Security researchers say they have discovered new activity by hackers using malware called "Triton" that can target in
Security researchers say they have discovered new activity by hackers using malware called "Triton" that can target industrial control systems including oil and gas facilities

Security researchers this week confirmed that they spotted new activity by hackers using "Triton" malware capable of doing real-world damage to oil, gas or water plants.

The security firm FireEye said in a blog post Wednesday that it had identified and was "responding to an additional intrusion by the attacker behind Triton at a different critical infrastructure facility."

It did not disclose details regarding the target.

FireEye urged oil, gas, water and other facilities with industrial control systems to ramp up defenses and vigilance for Triton activity on their networks.

A study of the hackers' arsenal indicated they may have been in action since early 2014, avoiding detection for years.

FireEye said that Triton hackers were refining the ability to damage industrial when they unintentionally caused the shutdown in 2017 that got them noticed.

"The targeting of critical infrastructure to disrupt, degrade, or destroy systems is consistent with numerous attack and reconnaissance activities carried out globally by Russian, Iranian, North Korean, US, and Israeli nation state actors," FireEye said in a blog post.

"Triton" tactics employ custom hacking tools to snake through plant networks to reach operating systems that control safety mechanisms, according to analysis that followed its initial discovery in late 2017 after it inadvertantly stopped processes at an oil plant in Saudi Arabia.
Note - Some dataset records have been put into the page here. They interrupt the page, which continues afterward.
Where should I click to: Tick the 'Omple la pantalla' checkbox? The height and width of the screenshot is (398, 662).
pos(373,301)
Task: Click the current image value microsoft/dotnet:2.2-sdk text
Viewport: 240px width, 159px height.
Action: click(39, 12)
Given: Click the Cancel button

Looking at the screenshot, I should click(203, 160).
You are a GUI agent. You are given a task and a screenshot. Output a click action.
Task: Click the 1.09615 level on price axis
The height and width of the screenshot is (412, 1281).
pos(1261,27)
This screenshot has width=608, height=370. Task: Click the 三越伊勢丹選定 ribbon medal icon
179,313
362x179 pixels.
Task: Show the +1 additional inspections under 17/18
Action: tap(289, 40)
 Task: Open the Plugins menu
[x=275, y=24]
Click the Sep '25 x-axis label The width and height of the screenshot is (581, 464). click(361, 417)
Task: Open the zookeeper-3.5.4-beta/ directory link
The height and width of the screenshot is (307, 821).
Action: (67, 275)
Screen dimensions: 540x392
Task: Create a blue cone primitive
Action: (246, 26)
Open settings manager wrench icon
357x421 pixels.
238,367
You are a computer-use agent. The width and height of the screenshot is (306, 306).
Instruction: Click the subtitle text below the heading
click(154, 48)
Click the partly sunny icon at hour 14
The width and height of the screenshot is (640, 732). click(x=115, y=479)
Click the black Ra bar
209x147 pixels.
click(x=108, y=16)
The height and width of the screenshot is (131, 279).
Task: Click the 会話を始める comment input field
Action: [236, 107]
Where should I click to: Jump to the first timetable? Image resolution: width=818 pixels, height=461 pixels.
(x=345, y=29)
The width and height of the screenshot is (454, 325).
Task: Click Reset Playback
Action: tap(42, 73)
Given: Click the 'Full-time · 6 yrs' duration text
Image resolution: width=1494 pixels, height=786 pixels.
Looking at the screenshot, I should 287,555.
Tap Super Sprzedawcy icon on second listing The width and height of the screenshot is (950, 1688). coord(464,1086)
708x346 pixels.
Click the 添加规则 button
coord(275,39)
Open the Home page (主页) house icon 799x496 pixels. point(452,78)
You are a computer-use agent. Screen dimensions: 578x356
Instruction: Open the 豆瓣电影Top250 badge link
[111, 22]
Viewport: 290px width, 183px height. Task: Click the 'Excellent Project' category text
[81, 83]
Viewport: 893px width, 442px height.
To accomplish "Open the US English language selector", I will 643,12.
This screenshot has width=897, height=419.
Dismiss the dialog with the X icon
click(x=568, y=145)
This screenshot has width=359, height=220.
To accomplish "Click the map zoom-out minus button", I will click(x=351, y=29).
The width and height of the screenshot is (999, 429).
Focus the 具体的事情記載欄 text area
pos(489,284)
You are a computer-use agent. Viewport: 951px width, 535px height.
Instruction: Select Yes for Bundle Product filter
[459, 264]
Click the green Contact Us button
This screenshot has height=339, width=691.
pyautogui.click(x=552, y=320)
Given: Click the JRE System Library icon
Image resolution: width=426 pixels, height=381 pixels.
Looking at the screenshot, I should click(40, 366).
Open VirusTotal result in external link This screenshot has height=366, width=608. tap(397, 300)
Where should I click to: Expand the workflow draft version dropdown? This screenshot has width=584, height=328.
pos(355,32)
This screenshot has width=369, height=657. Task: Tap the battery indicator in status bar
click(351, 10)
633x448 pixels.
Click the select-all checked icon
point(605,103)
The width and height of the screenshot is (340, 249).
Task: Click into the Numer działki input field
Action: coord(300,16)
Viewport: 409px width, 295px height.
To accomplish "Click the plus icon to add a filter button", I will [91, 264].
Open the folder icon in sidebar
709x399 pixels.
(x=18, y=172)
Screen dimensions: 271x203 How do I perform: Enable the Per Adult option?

In an update last year, FireEye expressed confidence that the Triton activity was "supported by" the Central Scientific Research Institute of Chemistry and Mechanics, which it described as a Russian government-owned institution in Moscow.

FireEye described Triton as one of a limited number of publicly identified malicious software families aimed at industrial control systems.

"It follows Stuxnet which was used against Iran in 2010 and Industroyer which we believe was deployed by Sandworm Team against Ukraine in 2016," FireEye said in an earlier blog post.

"Triton is consistent with these attacks, in that it could prevent safety mechanisms from executing their intended function, resulting in a physical consequence."